Yellowstone in spring

Erin and I returned from a trip to Yellowstone at the beginning of the month. It’s taken me a while to getting around to writing about it.

As one friend said to me, ‘bison are a given’ and it’s true it’d be a rare and short trip into Yellowstone that didn’t include at least one sighting of the shaggy beasts. That said, I’m always grateful they’re still around. Bison were as many of you know, pushed nearly to extinction and only survive today due to captive breeding and intensive conservation efforts. Even with all that, they still live in a pitifully small portion of their former range and are shot due to unreasonable fears of them transmitting brucellosis to cattle. Cattle transmitted the disease first to bison and there’s no known case of bison transmitting it to cattle. Anyway, we saw lots of beautiful bison on our trip.
The main reason we went to Yellowstone is that it’s the best place, at least in the lower 48 states to see wolves.
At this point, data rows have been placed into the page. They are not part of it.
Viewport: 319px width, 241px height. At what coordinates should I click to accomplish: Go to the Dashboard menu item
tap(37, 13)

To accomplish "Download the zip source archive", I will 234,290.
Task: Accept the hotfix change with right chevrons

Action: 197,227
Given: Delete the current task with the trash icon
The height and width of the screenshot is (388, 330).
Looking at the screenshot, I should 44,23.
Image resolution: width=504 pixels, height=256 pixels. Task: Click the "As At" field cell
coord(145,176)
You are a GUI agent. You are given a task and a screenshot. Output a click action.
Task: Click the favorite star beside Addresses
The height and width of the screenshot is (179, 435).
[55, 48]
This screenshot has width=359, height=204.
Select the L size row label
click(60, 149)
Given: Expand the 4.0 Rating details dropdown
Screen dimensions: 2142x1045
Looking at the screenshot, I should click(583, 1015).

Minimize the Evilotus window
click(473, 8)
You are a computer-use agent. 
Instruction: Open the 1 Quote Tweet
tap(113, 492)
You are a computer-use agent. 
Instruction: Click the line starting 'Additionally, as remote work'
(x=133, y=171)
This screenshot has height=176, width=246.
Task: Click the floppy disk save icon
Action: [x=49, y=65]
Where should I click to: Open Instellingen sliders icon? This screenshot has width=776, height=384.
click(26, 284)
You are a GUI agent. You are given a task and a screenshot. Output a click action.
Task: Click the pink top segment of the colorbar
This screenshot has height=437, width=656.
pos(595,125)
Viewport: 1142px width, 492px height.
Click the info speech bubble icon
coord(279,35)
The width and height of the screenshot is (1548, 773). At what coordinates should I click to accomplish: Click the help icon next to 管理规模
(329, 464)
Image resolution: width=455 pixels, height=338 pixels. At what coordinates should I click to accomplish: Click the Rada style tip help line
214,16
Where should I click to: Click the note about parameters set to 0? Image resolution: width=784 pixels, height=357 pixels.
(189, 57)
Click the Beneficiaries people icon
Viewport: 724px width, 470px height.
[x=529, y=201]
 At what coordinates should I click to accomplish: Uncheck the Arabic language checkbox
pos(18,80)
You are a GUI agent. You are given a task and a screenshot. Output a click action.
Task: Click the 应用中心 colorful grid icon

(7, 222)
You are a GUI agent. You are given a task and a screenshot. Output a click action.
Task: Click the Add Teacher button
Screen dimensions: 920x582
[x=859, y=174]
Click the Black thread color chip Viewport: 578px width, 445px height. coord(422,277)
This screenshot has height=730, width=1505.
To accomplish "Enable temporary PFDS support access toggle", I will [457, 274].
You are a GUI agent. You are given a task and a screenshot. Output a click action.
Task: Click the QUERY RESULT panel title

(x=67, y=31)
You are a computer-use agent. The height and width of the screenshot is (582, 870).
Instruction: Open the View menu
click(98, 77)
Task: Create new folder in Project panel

By best I mean, you’re most likely to see them. We saw many wolves during our trip, including wolves and a grizzly bear eating from the same carcass.
Pronghorns are often seen although not nearly as often as bison. I love seeing these “antelope” (not technically). There’s no animal that reminds me so much of my childhood in Wyoming and the state in general as pronghorns. These are strange creatures, North America’s fastest runners but unable to jump fences. I once saw them crawling under a barbed wire fence near the road in Southern Arizona. Obviously the huge amounts of fences in the American west have had an impact on these animals. As has historic hunting and habitat destruction.
Easily mistaken for a wolf, this happy coyote had just killed a Canada goose and was tearing through her feathers across the river from the road. Tourists were in fact inclined to think this was a wolf, until Erin, who’s worked with wolves and coyotes corrected them, and stopped me from coming to my own false conclusions.
Of course no trip to Yellowstone is quite complete without a sighting of the famed grizzly bear. Back in the day tourists would gather to watch the bears eat trash at dump sites. Not only bad for the bear’s gut, it was a dangerous practice leading to conflict between bears and humans. Now bears aren’t fed and the fun comes in getting a glimpse of them foraging in the wild.
Not a great photo but I can’t help but share. I’ve seen Sandhill cranes in so many places now – Nebraska, Arizona, Colorado, Georgia and Yellowstone. It’s still always a thrill to see these iconic migrants or to hear the strange trill of their voices overhead.